George Legmann, sobrevivente do Holocausto
       -  (crédito:  Zanone Fraissat/Folhapress)

George Legmann, sobrevivente do Holocausto

crédito: Zanone Fraissat/Folhapress

Após uma conversa, George Legmann anota em uma folha de papel sua idade, 79, sua data de nascimento, 8 de dezembro de 1944, e, voluntariamente, seu número de registro em Dachau, o primeiro campo de concentração nazista, no sul alemão: KZ86878.

É parte da identidade do sobrevivente do Holocausto que chegou com a mãe ao Brasil em 1961. Legmann, de ascendência romena, nasceu no campo de concentração para o qual foi levado com a mãe e a avó materna. O avô e um de seus tios morreram nas câmaras de gás.

Legmann conhece os detalhes de um dos mais graves episódios da história por meio dos relatos da família. Mas também tomou para si a tarefa de homenagear as vítimas por meio da memória. E, diante da guerra Israel-Hamas, afirma que isso é mais importante do que nunca.

 


"O que o Hamas tentou fazer é um Holocausto moderno", diz ele quando questionado sobre a comparação entre o período histórico dos anos 1930 e 1940 e os ataques terroristas do Hamas em comunidades do sul de Israel, em 7 de outubro, que deixaram cerca de 1400 mortos.

Legmann estava nos corredores do Memorial do Holocausto, no Bom Retiro, em São Paulo, na noite desta quinta-feira (9), quando o espaço organizou um evento no marco dos 85 anos da Noite dos Cristais, um dos maiores marcos da perseguição aos judeus na Europa.

"É inacreditável o que ocorreu em 7 de outubro depois de duas guerras mundiais, do Khmer Vermelho no Camboja, de Darfur, no Sudão, e do genocídio indígena no Brasil", diz ele, que é assessor do ex-presidente Fernando Henrique Cardoso há mais de duas décadas.

"A humanidade não aprendeu nada."

A comparação entre o extermínio promovido pelos nazistas no século passado e os recentes ataques da facção terrorista permeou o evento.

"O que vemos no Hamas é a mesma coisa do Holocausto, com uma diferença principal: nazistas queriam esconder as atrocidades que faziam, o Hamas, não; está celebrando isso publicamente, brindando seus sequestros e queimas de bebês", afirma o cônsul-geral de Israel no Brasil, Rafael Erdreich.

"Parece que não aprendemos nada", diz o diplomata, há pouco mais de dois anos no Brasil, que teve a família da mãe assassinada em campos nazistas e o pai como sobrevivente do Holocausto. "O que ocorreu há 85 anos está acontecendo de novo. Há no mundo atrocidades que nem podemos imaginar, nós falhamos em educar as novas gerações."
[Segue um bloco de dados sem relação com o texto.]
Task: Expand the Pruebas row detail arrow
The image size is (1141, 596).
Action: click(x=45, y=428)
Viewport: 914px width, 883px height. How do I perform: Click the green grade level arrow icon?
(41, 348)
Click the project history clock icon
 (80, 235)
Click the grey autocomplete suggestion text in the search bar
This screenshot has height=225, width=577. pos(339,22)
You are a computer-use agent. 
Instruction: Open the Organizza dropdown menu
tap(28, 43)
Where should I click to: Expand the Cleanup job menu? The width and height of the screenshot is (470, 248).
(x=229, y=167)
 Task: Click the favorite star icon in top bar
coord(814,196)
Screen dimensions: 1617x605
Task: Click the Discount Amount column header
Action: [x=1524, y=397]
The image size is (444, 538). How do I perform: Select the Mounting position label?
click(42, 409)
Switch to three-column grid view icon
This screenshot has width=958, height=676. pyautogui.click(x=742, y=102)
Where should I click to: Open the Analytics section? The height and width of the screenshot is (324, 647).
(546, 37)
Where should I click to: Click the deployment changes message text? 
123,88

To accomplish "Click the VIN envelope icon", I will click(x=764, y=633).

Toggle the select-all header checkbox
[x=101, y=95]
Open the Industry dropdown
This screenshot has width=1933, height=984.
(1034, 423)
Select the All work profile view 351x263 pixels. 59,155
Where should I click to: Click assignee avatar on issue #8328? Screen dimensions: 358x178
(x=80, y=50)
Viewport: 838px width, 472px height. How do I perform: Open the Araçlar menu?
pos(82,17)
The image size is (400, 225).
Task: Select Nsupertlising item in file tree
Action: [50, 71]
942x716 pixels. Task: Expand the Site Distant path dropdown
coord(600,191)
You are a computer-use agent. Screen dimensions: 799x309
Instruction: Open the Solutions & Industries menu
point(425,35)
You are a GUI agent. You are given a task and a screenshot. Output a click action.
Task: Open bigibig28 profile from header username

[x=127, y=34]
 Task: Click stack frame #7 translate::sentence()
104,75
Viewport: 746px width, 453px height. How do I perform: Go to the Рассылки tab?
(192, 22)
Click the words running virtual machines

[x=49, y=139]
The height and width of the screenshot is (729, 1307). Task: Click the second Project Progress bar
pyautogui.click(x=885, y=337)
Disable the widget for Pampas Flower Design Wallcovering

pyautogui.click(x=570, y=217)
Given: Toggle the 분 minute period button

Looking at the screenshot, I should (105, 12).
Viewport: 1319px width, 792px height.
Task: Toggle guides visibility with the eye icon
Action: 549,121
Como Legmann, o cônsul-geral também menciona Darfur, região sudanesa palco de um conflito civil ininterrupto desde 2003 que já deixou mais de 300 mil civis mortos, em um dos piores conflitos registrados na África. Há acusações de que o crime de genocídio foi cometido na região pelo regime do ditador deposto Omar al-Bashir.

Para o escritor e cineasta Marcio Pitliuk, curador do Memorial do Holocausto que há mais de dez anos estuda o tema, os ataques do Hamas foram piores que o Holocausto.

"Nazistas assassinaram suas vítimas de preferência sem vê-las, ao colocá-las em uma câmara de gás para não ver suas expressões faciais. Os terroristas do Hamas assassinaram a sangue frio crianças, bebês e mulheres", diz ele à reportagem. "O Hamas agiu pior que os nazistas."

 Ponto fora da curva, Sarita Mucinic Sarue, coordenadora educacional do memorial, pede cautela. "O que o Hamas fez é um ataque terrorista de uma mentalidade que nós ainda não conseguimos entender. Mas comparar o incomparável é uma tentativa fracassada", afirma ela.

Sarue argumenta que o Holocausto foi um período histórico específico, "com uma didática construída por [Adolf] Hitler por anos". "No caso de 7 de outubro, podemos dizer que foi um genocídio praticado por um grupo terrorista, que agora Israel enfrenta o grande desafio de eliminar."

"Mas comparar banaliza o termo, transforma-o num slogan para ser usado por todos que queiram pegar carona em um momento histórico para deixar suas frases mais atraentes."

A Noite dos Cristais, marco do evento ocorrido na noite de quinta-feira, ocorreu em 1938, quando sinagogas e lojas pertencentes à comunidade judaica foram incendiadas e vandalizadas pelos nazistas.

Fruto do episódio, em 9 de novembro se celebra o Dia Internacional contra o Fascismo e o Antissemitismo. Neste ano, com gosto ainda mais amargo: as denúncias de antissemitismo no Brasil aumentaram dez vezes desde início da guerra, assim como em outras partes do mundo.